Why is this helpful? It will keep your laces separate and keep different sections tighter or looser.
That’s helpful if you need loose ankle ties and tight toe laces, or something similar. Or you might have a sore spot that needs less pressure, but the rest of your shoe needs to be tight. Try adding in this extra knot and see how your feet feel.
The next trick helps people with high arches, and it reduces sore spots on the tops of feet.
Instead of putting the laces across each other in a criss cross fashion, try lacing your boots vertically to the next eyelet at the sore spot.
This might leave an awkward gap, but your feel will love the extra space.
Try this out whenever you feel too much pressure on the top of your shoe.

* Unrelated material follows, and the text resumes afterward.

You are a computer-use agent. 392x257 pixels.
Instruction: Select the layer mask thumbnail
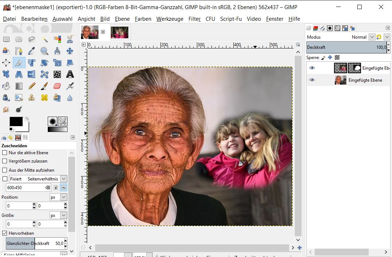pos(354,68)
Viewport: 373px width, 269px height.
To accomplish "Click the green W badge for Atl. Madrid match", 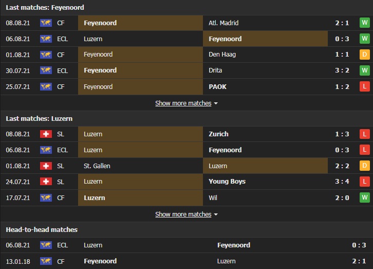I will (x=365, y=23).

Perfect Fitting Hiking Boots - They Don't Exist
Another important thing to keep in mind is that hiking boots are not tailored exactly for your feet.
You shouldn’t get a pair of boots and expect them to fit perfectly.
Make sure you try out a few different lace tying techniques to get the best fit.
The Next Step
Ultimately, you don’t want to have to worry about your boots during a hiking or backpacking trip.
They should protect your feet, but not distract you or keep you from enjoying the trip.
When you have a foot problem with a common fix, try out one of the lace tying techniques mentioned above.
It will help your feet feel more comfortable.
These different strategies will get you feeling better, so you can hit the trail quick...
...and enjoy the scenery instead of worrying about your toes!